EXERCISE >>
Filter out every line below that lacks "dark", and copy the rest.

(Stored items)
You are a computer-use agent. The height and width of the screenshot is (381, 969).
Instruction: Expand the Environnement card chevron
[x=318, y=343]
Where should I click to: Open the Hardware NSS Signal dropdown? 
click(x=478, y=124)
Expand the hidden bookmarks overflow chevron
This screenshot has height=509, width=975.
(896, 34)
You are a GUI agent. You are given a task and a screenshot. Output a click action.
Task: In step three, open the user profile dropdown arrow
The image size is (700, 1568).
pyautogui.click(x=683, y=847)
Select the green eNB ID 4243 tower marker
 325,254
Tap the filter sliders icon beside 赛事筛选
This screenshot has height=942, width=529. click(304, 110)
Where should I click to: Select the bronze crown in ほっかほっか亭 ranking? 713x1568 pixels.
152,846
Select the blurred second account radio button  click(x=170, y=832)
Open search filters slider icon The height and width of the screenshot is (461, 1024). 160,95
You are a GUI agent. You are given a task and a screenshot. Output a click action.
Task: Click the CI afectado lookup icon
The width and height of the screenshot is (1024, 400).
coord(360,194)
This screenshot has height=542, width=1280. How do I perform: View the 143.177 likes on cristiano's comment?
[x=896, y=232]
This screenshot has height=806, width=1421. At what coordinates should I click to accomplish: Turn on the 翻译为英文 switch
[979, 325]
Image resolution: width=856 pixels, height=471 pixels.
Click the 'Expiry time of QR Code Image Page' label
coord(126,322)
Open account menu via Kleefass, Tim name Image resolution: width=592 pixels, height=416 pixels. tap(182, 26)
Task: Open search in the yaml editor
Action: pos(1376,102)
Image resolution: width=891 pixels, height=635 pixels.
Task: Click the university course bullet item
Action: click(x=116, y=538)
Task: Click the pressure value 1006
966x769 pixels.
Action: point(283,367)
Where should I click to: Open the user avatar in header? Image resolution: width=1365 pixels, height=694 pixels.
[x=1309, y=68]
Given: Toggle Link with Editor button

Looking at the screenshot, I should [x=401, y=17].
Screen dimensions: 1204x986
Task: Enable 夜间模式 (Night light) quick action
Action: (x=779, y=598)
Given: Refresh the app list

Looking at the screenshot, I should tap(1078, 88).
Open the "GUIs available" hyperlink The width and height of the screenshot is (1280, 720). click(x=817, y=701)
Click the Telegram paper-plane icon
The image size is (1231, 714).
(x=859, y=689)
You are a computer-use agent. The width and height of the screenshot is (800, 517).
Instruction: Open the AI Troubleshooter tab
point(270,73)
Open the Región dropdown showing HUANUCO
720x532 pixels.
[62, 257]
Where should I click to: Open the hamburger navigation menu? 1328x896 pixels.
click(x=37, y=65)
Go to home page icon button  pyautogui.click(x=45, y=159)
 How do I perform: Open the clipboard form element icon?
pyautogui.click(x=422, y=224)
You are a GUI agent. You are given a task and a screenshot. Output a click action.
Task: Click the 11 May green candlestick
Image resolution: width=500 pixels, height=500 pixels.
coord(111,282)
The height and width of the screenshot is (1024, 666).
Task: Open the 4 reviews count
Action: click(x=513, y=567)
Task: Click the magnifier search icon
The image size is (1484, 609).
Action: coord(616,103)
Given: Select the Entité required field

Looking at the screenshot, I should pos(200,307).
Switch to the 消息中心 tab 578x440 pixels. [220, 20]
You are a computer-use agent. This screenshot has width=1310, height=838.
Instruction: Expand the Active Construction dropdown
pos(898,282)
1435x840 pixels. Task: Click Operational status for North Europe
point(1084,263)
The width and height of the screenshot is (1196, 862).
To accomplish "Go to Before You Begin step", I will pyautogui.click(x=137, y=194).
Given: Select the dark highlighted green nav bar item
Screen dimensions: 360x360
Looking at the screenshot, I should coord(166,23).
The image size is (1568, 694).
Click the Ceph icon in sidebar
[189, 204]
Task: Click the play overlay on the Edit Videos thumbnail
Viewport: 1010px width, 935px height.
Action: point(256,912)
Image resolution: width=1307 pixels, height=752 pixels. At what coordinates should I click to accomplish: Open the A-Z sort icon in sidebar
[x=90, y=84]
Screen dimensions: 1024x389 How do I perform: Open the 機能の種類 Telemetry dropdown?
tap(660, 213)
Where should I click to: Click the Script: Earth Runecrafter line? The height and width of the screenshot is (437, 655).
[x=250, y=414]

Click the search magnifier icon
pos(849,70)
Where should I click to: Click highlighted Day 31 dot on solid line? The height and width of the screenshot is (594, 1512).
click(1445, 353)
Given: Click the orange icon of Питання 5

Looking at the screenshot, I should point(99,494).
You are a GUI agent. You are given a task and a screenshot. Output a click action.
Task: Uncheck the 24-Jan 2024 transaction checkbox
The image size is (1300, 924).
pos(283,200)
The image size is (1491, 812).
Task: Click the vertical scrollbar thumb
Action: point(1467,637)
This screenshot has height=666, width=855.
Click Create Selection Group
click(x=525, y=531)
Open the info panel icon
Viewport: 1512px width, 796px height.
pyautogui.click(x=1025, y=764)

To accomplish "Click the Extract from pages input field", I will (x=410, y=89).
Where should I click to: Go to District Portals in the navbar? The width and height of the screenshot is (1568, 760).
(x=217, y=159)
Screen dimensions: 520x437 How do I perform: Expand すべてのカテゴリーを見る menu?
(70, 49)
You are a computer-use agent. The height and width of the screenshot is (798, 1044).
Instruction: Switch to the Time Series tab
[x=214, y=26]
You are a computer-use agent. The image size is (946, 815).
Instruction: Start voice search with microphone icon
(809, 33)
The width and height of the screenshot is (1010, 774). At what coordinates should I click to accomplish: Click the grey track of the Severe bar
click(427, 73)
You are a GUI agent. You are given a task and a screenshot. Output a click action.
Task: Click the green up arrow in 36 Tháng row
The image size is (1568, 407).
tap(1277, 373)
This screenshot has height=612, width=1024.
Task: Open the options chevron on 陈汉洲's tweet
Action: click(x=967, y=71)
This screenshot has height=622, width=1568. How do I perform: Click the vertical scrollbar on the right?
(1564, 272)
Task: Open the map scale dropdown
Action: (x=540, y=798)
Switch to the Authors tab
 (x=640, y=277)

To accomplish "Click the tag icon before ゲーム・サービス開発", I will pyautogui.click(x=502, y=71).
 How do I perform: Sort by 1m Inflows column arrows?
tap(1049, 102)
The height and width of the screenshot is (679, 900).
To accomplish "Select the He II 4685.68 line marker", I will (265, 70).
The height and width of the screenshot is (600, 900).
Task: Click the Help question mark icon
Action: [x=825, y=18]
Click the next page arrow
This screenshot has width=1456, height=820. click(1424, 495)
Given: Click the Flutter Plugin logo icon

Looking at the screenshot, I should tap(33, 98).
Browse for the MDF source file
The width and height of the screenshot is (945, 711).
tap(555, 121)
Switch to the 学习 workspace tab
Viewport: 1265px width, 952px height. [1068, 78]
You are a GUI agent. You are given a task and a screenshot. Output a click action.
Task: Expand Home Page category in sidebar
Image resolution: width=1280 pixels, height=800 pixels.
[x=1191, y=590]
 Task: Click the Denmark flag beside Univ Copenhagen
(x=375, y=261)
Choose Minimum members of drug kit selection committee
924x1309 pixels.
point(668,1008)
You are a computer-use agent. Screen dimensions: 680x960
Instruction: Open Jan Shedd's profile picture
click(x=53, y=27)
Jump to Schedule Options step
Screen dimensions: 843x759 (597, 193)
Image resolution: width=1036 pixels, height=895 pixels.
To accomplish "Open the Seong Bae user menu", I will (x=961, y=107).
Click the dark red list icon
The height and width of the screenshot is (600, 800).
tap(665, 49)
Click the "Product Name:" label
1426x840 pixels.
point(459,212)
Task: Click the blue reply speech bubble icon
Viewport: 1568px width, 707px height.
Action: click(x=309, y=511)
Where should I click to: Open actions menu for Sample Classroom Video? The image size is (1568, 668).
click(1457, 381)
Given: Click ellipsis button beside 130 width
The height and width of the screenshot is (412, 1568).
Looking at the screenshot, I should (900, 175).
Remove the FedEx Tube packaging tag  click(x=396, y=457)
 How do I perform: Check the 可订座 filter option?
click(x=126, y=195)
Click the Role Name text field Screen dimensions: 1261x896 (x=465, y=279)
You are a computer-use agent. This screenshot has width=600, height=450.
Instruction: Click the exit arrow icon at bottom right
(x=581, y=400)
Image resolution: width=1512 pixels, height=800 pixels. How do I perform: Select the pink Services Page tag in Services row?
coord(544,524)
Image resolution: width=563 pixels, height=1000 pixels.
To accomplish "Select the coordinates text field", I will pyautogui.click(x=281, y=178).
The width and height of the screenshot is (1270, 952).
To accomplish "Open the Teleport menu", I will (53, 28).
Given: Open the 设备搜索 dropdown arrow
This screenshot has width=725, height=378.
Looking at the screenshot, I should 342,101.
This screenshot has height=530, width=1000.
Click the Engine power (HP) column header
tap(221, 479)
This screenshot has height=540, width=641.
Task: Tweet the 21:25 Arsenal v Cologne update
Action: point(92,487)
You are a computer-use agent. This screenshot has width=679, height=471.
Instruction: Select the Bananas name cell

RESPONSE AREA >>
Given: Select the dark highlighted green nav bar item
Click the dark red list icon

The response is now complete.